While all cancer patients could potentially benefit from earlier detection methods the development of new screening methods/assays for epithelial ovarian cancer (EOC) is unique in this regard. EOC is the fourth leading cause of death in American women due to our present inability to detect early stage (I) disease. The purpose of this project is to apply state-of-the-art innovative sonographic technologies to achieve the accurate detection of early stage epithelial ovarian cancer (EOC). Recent sonographic developments involving improved scanning with harmonics and pulse inversion and the use of contrast agents justify the hope that the sonographic depiction of the aberrant tumor microvascularity will provide visualization of the vascular changes associated with early stage disease. Contrast-enhanced sonography also affords characterization of microvascularity perfusion by assessment of time-activity curves. Our recent work with contrast enhanced sonography of implanted tumors revealed significant potential for the sonographic distinction between benign vs. malignant ovarian lesions based on the depiction of the microvascularity. We propose to use pulse inversion harmonic microvascular imaging technology to depict differences between the microvascularity of benign and malignant ovarian lesions (Aim 1, R21). Microvascularity imaging involves the acquisition of contrast-enhanced images, some stored as a maximum intensity projection. A specifically designed software program will quantify the independent images and produce the time-intensity curves. Low mechanical index real time imaging will show the tumor's microvascular patterns. Perfusion can be studied by assessing the replenishment curve after a high mechanical index flash of microbubble disruption. Thus, this research study will utilize the recently developed techniques for sonographic depiction to assess microvascularity associated with early stage EOC (R33).

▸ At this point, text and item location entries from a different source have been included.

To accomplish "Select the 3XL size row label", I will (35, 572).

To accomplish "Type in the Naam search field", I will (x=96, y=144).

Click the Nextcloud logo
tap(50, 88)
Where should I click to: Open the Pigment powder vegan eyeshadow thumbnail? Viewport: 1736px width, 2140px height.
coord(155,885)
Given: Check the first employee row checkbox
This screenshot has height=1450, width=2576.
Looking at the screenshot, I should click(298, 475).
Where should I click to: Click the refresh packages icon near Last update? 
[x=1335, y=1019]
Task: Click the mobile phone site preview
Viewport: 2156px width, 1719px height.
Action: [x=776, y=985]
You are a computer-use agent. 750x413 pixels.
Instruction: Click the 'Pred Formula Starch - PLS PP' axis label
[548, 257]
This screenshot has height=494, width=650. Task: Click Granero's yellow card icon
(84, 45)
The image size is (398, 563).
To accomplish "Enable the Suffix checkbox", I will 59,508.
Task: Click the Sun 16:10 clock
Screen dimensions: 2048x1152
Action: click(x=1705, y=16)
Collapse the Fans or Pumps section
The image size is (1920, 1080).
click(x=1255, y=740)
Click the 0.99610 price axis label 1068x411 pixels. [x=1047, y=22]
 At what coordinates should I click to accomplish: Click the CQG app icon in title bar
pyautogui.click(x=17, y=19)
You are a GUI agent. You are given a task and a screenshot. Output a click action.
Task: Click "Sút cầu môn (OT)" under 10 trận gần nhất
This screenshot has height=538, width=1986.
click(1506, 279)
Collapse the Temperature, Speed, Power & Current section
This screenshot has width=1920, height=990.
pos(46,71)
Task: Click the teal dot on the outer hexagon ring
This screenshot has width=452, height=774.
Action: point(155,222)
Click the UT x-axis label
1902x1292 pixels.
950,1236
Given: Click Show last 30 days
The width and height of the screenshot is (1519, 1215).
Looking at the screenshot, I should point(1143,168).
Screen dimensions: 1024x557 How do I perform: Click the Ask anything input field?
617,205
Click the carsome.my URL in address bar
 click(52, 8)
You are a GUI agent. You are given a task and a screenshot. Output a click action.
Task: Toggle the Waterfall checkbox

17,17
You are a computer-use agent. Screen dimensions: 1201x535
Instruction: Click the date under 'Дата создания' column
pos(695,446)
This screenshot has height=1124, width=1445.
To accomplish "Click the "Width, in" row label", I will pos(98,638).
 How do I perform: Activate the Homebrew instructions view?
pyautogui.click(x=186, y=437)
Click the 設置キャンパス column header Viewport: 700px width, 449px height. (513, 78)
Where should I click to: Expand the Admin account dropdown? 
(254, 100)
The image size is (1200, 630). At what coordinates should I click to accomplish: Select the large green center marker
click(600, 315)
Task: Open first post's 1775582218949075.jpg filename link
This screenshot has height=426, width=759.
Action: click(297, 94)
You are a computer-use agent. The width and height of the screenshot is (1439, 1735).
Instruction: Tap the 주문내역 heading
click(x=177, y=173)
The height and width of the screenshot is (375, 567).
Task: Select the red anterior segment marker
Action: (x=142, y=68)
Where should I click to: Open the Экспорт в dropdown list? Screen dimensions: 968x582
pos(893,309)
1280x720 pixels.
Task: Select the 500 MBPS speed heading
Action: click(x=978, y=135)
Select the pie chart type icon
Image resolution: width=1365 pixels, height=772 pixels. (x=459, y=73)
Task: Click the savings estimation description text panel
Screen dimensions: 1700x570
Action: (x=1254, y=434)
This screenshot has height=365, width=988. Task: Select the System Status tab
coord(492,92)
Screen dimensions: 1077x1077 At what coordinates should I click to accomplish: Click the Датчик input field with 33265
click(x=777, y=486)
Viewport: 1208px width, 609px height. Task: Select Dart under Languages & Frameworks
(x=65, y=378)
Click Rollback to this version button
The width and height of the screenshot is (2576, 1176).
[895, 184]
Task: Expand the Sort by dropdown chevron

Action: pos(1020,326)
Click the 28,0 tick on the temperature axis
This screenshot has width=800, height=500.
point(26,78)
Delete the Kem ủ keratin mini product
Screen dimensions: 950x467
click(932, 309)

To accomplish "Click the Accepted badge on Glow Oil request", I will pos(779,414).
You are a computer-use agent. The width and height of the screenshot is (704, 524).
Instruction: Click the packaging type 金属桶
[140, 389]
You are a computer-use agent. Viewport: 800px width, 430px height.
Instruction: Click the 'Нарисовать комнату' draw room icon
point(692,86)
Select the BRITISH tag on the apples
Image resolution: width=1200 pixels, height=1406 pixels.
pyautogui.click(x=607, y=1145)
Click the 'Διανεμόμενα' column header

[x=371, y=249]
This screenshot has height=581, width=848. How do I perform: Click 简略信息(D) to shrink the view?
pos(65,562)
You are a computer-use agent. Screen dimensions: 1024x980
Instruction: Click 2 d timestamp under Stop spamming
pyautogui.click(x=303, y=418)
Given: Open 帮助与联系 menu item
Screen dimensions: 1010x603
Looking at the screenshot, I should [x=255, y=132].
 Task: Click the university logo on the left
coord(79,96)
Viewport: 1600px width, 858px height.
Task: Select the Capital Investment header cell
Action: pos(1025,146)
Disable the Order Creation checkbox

In Aim 2 we will evaluate the clinical utility of microvascular imaging in those high-risk women receiving prophylactic surgical extirpation of both ovaries and fallopian tubes.
In Specific Aim 3 we will use our recently identified ovarian cancer specific serum biomarkers, in combination with this newly developed diagnostic imaging technology to achieve detection of early stage disease. These studies to accurately detect early stage EOC, if successful will have a significant impact on the morbidity and mortality associated with EOC.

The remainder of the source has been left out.